- Task objective
Repeat exactly what runs from the line with "Task: Toggle the" through the last line of the material, and keep the pictures out of it.

#### Supplied material

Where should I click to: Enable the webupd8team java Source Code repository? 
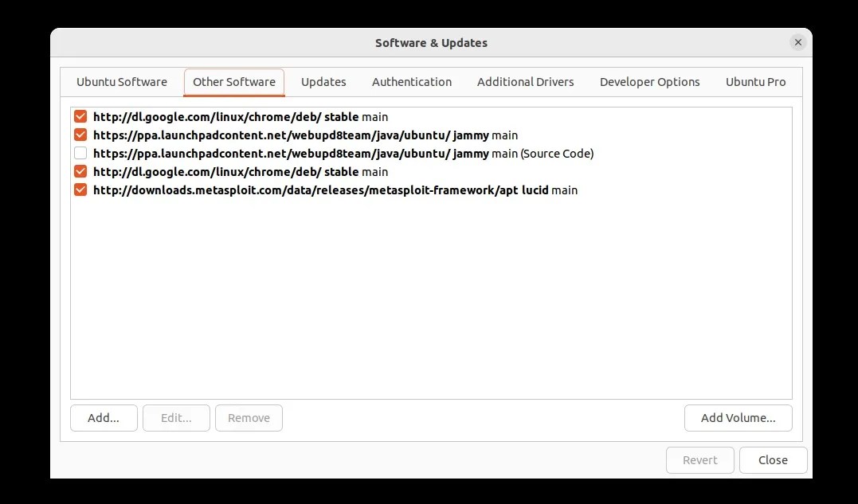pyautogui.click(x=80, y=153)
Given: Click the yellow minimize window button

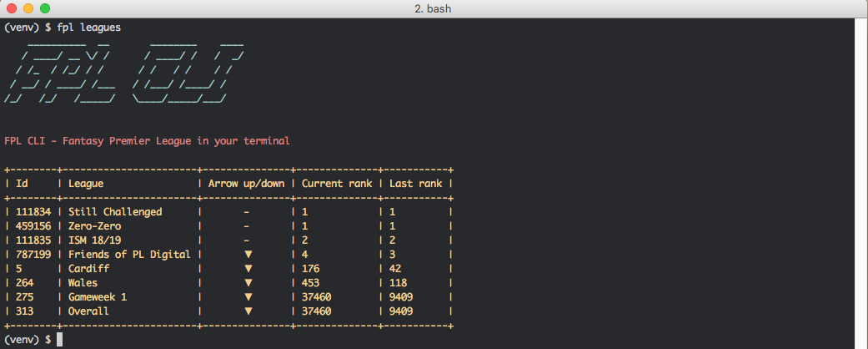Looking at the screenshot, I should [x=28, y=8].
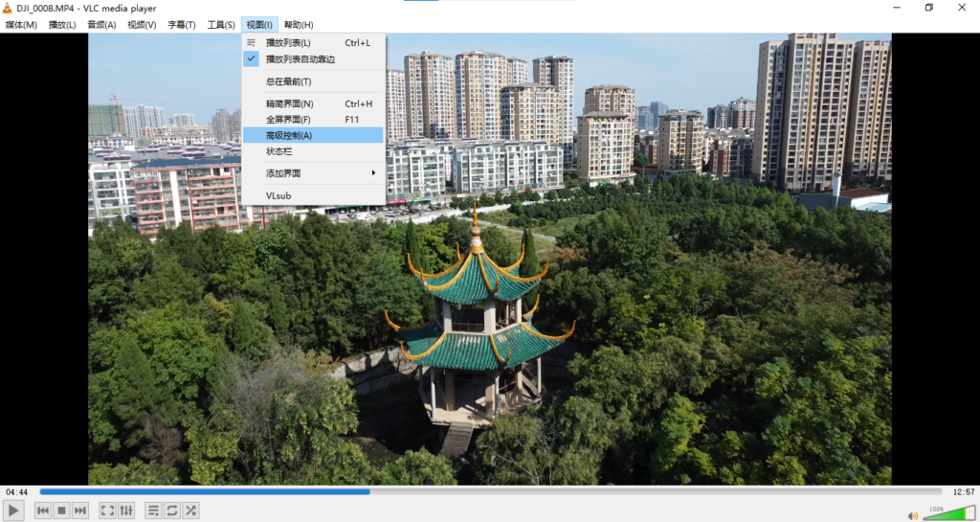
Task: Click VLsub in the menu
Action: (x=278, y=195)
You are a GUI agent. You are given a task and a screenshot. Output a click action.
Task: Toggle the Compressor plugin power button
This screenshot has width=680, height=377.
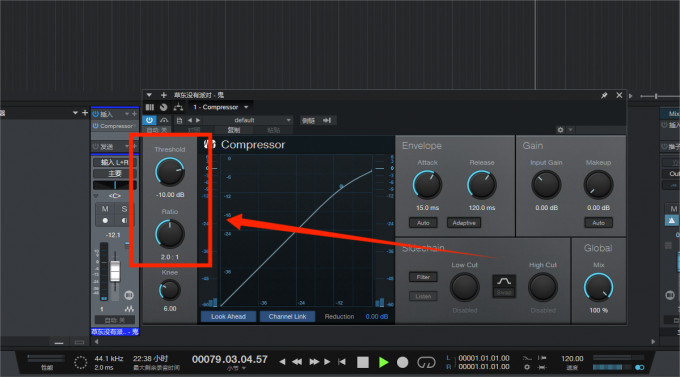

########

- Solution to the problem
Task: Toggle the Compressor plugin power button
This screenshot has width=680, height=377.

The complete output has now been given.